We found that the pre-June 2015 transactions were within the law at that time. However, when the loan was transferred into Janet’s sole name in late 2015, the lender had failed to meet the requirements of the CCCFA because:

  • the lender had failed to take into account any living expenses that Janet might have.
  • the lender had notice that Janet had been struggling to pay her daughter’s loan before it was transferred into Janet’s name.
  • the lender knew that Janet was at the time 76 years old with very little income, and her income was unlikely to increase.
  • there was no evidence that the lender had done any assessment as to whether the loan would meet Janet’s requirements and objectives.
  • there was no evidence that the lender ever explained the full effect of the loan to Janet and so Janet was unable to make an informed decision.

Due to this evidence, we found that the lender had been irresponsible to approve a loan to a person in Janet’s financial position.

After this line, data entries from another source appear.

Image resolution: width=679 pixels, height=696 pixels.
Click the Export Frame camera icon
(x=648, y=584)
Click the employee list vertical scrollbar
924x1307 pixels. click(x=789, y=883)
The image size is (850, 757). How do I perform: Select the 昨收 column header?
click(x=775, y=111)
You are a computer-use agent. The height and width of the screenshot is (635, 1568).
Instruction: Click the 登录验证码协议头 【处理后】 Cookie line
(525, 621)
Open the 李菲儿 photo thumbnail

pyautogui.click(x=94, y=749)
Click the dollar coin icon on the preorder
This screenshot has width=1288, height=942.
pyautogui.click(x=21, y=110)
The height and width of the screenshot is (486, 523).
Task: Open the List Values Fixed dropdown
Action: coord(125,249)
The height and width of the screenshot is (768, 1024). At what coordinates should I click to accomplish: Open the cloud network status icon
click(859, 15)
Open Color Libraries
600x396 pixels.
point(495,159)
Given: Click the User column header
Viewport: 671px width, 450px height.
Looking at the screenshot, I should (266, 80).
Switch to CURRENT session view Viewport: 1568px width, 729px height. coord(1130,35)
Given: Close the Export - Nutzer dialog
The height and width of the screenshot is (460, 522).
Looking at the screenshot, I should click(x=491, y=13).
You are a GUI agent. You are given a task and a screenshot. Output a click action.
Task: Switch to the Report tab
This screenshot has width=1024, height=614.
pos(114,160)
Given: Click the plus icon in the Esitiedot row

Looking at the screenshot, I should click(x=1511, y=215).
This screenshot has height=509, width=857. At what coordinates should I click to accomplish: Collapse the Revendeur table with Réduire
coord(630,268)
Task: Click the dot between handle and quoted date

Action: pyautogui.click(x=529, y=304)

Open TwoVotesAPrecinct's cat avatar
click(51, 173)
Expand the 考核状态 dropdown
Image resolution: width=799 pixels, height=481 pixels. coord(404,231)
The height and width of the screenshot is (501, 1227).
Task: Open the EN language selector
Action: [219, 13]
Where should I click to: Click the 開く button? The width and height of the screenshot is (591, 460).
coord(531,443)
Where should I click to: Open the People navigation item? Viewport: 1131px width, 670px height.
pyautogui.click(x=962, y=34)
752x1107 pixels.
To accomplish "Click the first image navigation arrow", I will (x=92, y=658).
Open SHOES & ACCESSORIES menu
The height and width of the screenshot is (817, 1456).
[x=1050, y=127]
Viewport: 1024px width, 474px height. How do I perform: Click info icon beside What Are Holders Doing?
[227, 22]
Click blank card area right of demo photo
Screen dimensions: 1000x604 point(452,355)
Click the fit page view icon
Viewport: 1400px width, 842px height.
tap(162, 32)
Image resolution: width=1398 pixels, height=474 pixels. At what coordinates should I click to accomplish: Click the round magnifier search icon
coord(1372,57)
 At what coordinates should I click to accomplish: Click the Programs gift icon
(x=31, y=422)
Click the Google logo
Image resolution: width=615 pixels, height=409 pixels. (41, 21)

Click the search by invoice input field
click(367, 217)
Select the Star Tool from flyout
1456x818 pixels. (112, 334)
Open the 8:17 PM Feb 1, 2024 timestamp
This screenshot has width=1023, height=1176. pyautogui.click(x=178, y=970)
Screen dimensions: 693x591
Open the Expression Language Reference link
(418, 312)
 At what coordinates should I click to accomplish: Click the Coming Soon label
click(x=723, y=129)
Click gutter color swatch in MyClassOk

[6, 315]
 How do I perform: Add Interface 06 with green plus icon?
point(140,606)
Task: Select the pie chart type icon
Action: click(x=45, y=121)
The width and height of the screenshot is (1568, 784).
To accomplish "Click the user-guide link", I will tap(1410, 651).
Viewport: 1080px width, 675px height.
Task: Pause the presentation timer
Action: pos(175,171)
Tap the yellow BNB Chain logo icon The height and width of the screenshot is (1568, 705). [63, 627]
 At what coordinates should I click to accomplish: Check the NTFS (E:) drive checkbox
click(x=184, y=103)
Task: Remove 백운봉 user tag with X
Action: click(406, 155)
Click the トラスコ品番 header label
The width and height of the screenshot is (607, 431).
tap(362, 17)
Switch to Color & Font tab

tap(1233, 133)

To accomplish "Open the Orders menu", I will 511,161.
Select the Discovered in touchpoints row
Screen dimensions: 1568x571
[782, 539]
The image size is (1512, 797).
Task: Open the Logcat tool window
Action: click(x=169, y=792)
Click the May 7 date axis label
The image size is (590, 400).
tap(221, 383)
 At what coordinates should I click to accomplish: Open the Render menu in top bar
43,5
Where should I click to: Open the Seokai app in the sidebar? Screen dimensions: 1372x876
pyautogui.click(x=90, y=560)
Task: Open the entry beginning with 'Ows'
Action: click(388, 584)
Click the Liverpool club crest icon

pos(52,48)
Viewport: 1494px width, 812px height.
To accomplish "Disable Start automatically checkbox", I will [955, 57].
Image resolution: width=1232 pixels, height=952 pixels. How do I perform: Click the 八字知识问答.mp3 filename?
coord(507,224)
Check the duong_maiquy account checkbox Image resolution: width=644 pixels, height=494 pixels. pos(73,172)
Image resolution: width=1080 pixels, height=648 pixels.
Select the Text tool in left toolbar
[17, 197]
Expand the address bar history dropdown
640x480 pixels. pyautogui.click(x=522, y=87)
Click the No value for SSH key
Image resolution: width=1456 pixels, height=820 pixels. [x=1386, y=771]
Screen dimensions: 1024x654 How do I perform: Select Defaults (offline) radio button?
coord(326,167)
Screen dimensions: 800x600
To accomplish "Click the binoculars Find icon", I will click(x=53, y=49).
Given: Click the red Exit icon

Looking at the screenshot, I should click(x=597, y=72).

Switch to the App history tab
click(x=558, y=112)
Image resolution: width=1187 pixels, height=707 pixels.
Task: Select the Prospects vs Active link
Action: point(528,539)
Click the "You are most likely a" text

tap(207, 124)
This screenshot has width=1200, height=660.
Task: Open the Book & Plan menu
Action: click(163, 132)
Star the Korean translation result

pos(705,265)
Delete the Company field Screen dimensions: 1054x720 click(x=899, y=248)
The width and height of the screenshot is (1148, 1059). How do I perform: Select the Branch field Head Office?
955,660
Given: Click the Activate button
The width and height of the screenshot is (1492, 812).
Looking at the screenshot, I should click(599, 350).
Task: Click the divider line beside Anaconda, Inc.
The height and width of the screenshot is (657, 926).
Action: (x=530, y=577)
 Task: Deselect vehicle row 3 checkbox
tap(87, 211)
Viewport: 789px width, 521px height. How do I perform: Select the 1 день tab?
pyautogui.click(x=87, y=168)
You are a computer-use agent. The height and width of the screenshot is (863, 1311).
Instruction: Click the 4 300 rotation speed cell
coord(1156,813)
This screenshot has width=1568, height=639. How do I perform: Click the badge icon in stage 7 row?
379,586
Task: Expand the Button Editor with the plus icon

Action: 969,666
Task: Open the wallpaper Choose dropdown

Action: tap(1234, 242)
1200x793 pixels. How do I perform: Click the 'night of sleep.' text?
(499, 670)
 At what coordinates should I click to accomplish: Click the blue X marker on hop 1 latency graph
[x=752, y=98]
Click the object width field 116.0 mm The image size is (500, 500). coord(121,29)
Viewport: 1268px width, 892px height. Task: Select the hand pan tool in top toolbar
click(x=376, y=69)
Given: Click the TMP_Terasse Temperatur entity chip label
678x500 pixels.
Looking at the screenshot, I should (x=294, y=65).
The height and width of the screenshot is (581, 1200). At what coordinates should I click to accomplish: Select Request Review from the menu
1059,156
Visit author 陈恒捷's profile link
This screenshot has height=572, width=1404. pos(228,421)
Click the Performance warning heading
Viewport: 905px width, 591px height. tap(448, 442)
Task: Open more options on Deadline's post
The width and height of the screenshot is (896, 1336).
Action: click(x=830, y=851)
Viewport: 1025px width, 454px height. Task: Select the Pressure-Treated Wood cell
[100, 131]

We found that the lender’s actions breached the CCCFA and the Responsible Lending Code.



We decided that Janet and her family were still liable to pay the principal amounts that were loaned to them and any interest or fees that had accrued before the change in law in 2015. However, we recommended that all interest and fees incurred after 2015 be refunded as compensation for the lender’s breach of responsible lending obligations. This brought the remaining loan down from $16,000 to $9,500. We further recommended that the lender compensate Janet $2,000 for stress and inconvenience, reducing the loan balance to $7,500. The loan was frozen at that amount so that no further fees or interest could be added. Janet agreed to pay off the remaining amount at $50 a week until the loan was fully paid. Janet was happy with this solution.


Insights for participant

It is important for participants to understand their obligations under the CCCFA and the Responsible Lending Code. Due diligence in investigating what borrowers and guarantors can afford, ensuring that borrowers and guarantors understand the terms of the loan, and ensuring that the loan meets the borrower’s objectives, are all important features of the new law that must be adhered to by lenders.